Storm Angus is forecast to mainly affect the south-west of England during the evening, then travel east and north during the night. Winds were expected to be around 45-55mph but could reach up to 80mph in some coastal areas.
Greg Dewherst, Met Office forecaster, told The Independent: “So far it’s been quite dry and mild this autumn, but we’re going to be in for a shock to the system now.
“Storm Angus is likely to come in through this evening and overnight tonight initially across south-west England and then push east across the east and south-east of the UK tonight and then up into East Anglia and Lancashire by the end of the night.
“We’re likely to see some heavy rains and strong winds associated with Storm Angus as it pushes through. As a result we do have various yellow and amber [severe weather] warnings in force, mainly in the area stretching from Dorset up into East Anglia."
The Met Office has issued an amber warning – meaning "be prepared" – for coastal areas from the Isle of Wight eastwards, including Kent and Sussex, which are expected to see gusts reaching up to 80mph.
Meanwhile yellow warnings for rain and wind have been issued in the area between Dorset and East Anglia until 3pm on Sunday, indicating that people should "be aware" of the potential risks, with wind gusts expected to reach 45-55mph in these regions.
Mr Dewherst added: “We have an amber warning valid from 2am to 11am [on Sunday] affecting the coastal districts from the Isle of Wight eastwards where we could see damaging wind gusts.

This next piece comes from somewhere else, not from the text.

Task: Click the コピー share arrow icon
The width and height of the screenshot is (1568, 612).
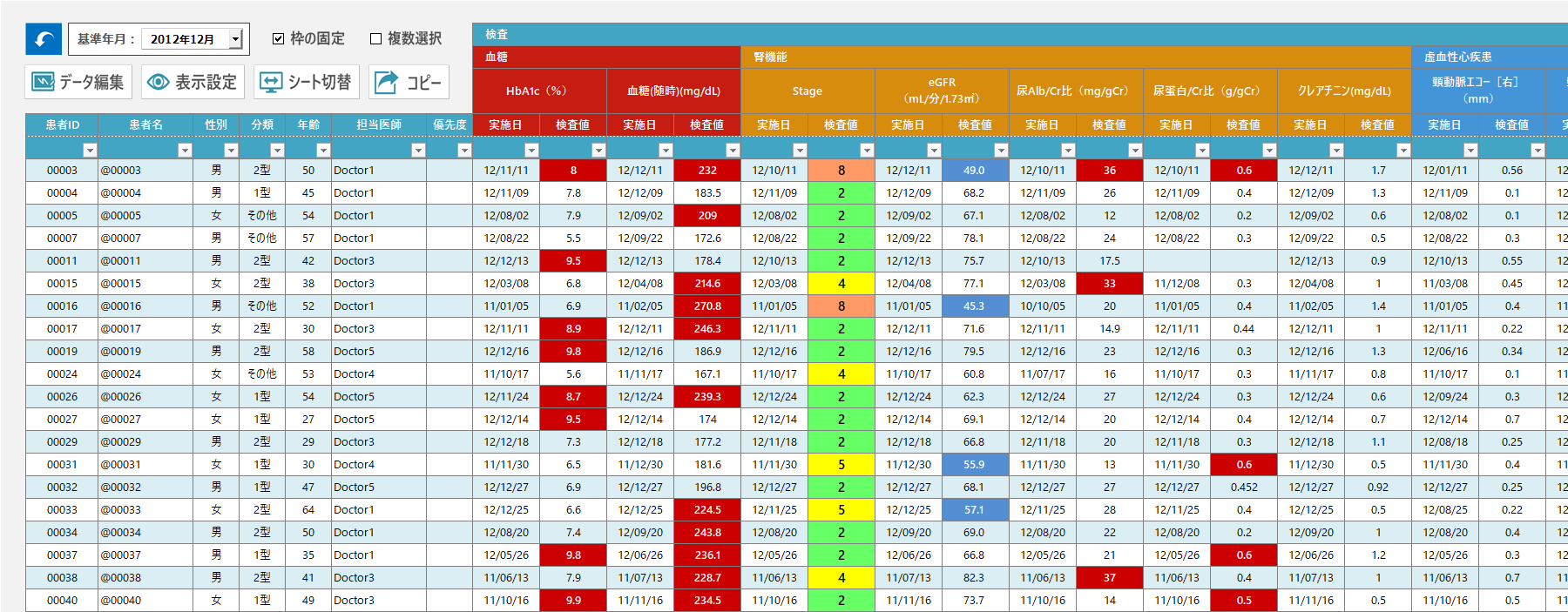Action: tap(386, 82)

"Rainfall won't be huge, generally at around 20-30 milimetres, but because leaves are still coming off trees at this time of year it means strong winds are likely to blow them off, which could lead to some localised flooding issues.
"The benefit is that the storm is largely happening overnight so most people will be in their homes, although that doesn’t lower the impact it might see."
Storms are officially named when forecasters decided to issue amber warnings in order to highlight the potential dangers.
Storm Abigail, the first storm to be named in November last year, hit parts of Scotland and left 20,000 properties in the country without power at its peak.